How Trump’s Big Ag Bailout Is Alienating His MAHA Base

December 15, 2025 | Source: Grist | by Ayurella Horn-Muller

At a White House roundtable last Monday, president Donald Trump, alongside Agriculture Secretary Brooke Rollins and a handful of other leaders in the government, announced a $12 billion farm aid program intended to offset the economic blowback that U.S. farmers have faced this year as a result of the president’s volatile trade policies.

But there’s a catch: only major commodity farming operations — such as those that grow corn, cotton, peanuts, rice, wheat, and soybeans — will be eligible for more than 92 percent of the money, which is scheduled to begin flowing in February. Just $1 billion of the bailout has been set aside for farmers who produce other crops; when those payments will be made available has not yet been announced.

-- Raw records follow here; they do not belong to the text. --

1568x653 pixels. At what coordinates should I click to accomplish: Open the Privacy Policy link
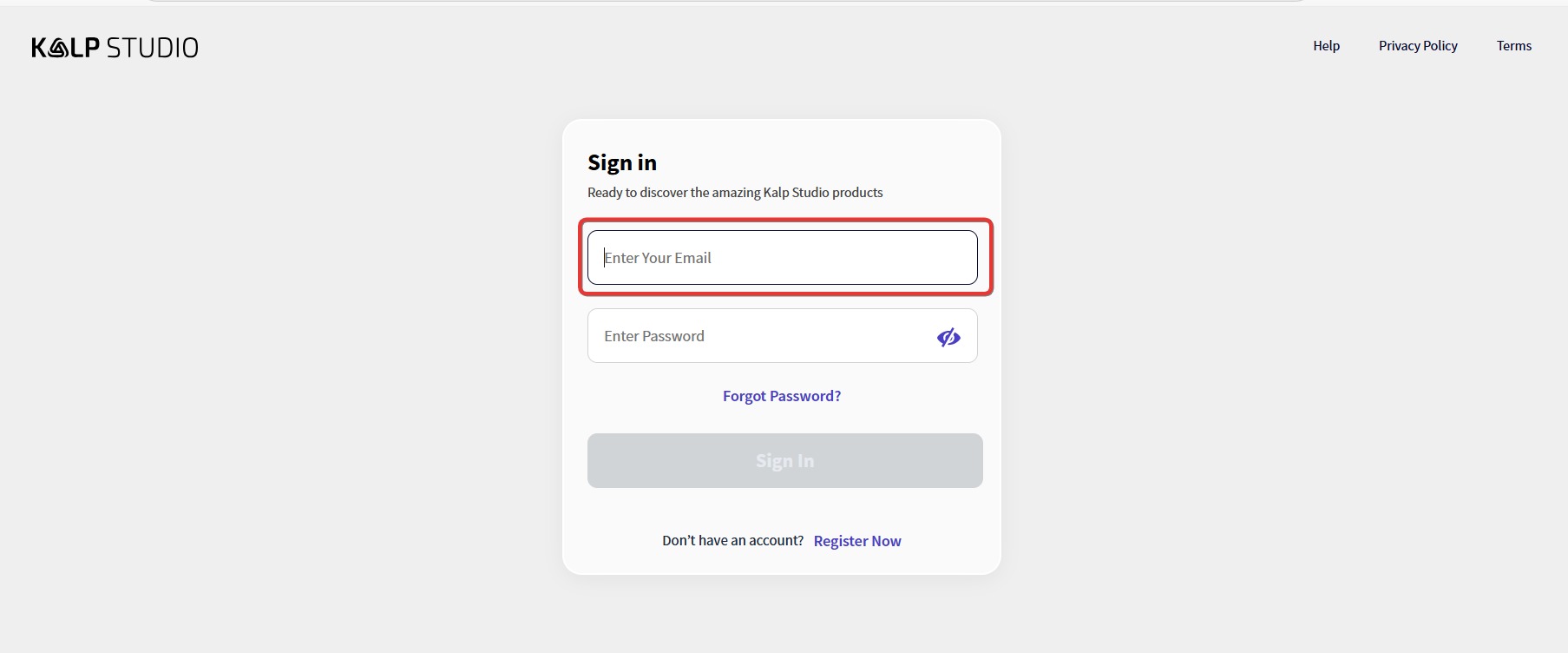(x=1418, y=46)
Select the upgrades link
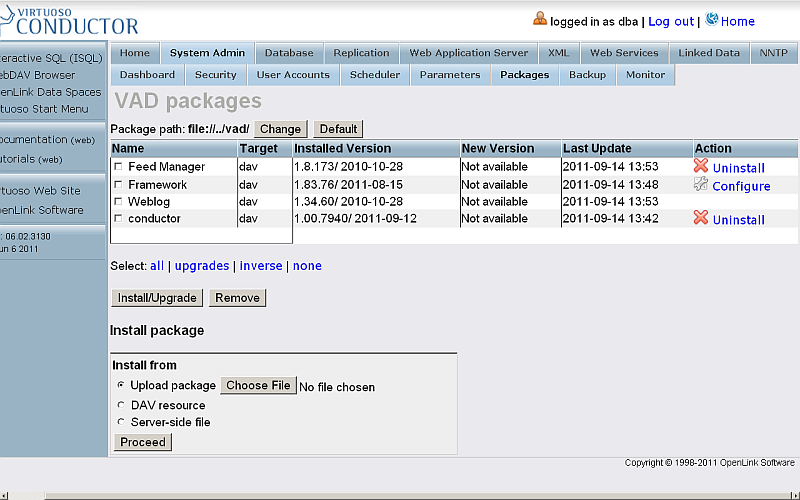The image size is (800, 500). [202, 266]
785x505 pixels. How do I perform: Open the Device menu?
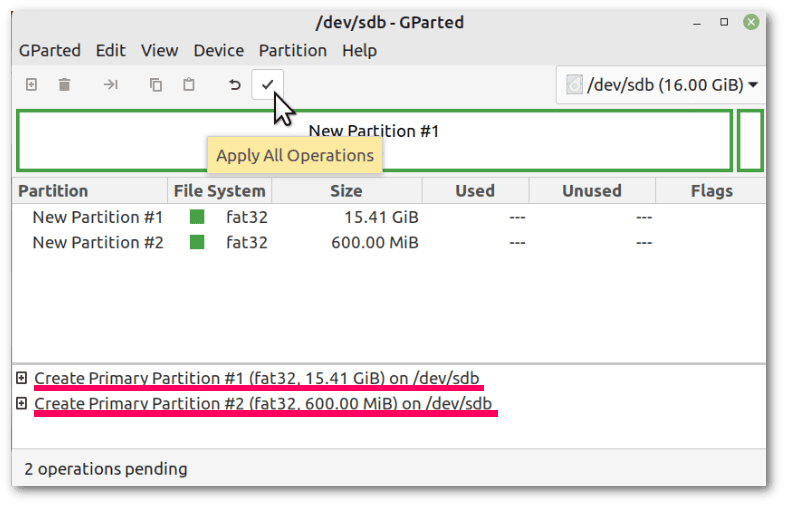tap(219, 51)
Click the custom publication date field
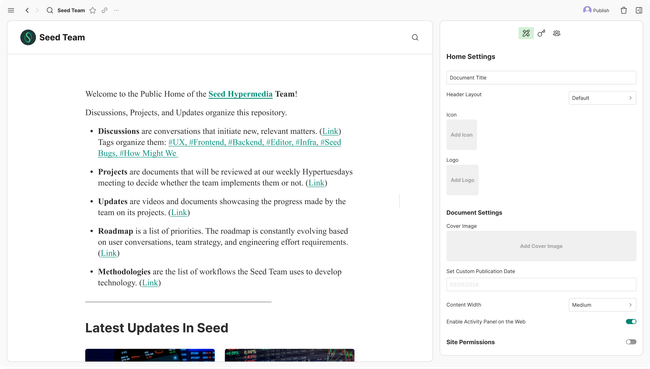Viewport: 650px width, 369px height. (x=541, y=284)
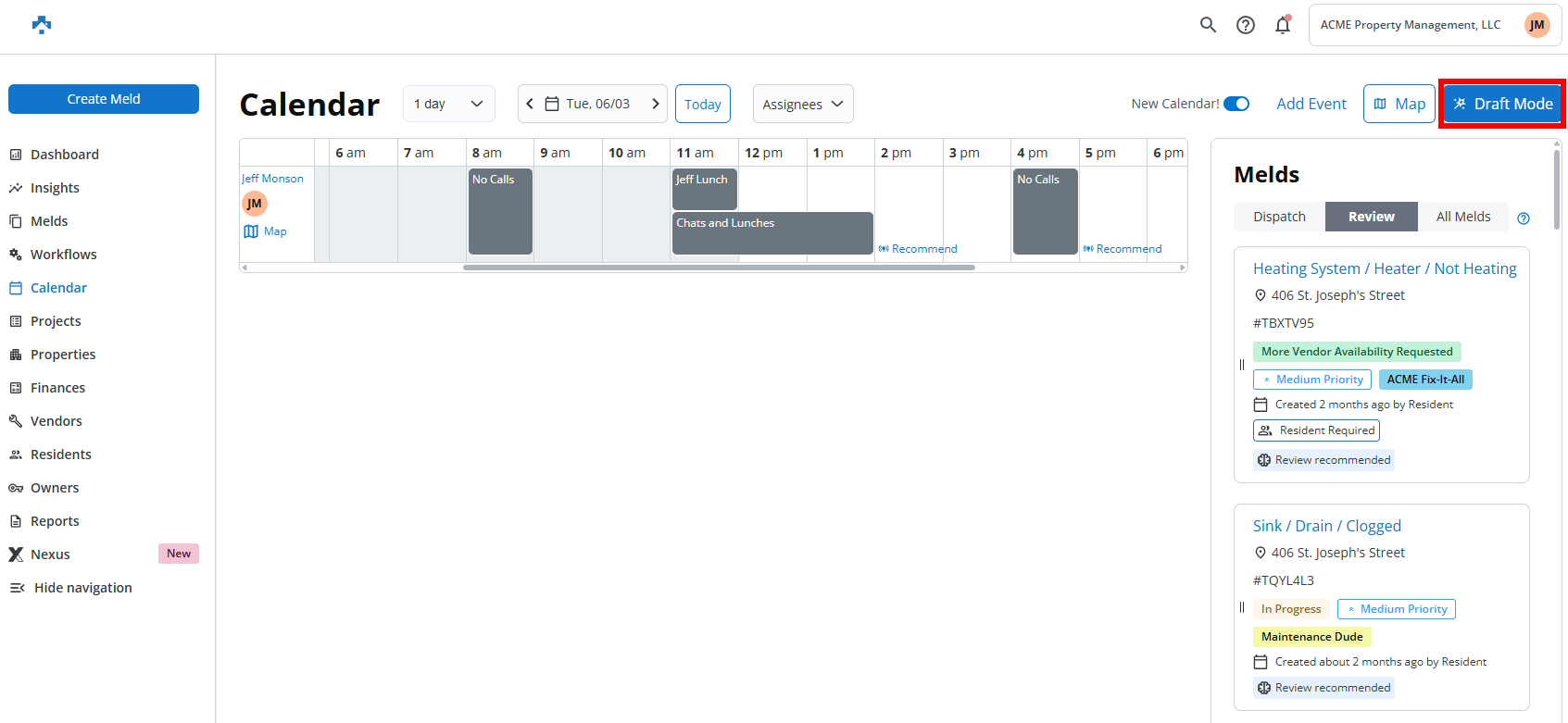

The move is par for the course from the administration, which has allocated a near-record total of $40 billion in farm subsidies this year, with at least two-thirds of those payments having gone to commodity farms. But Trump’s latest billion-dollar bailout does much more than funnel even more cash into Big Ag, which accounts for a significant share of the roughly 10 percent of total greenhouse gas emissions released by agricultural activities nationwide. The corporate handout is also adding kindling to a feud brewing within factions of the right wing in American politics.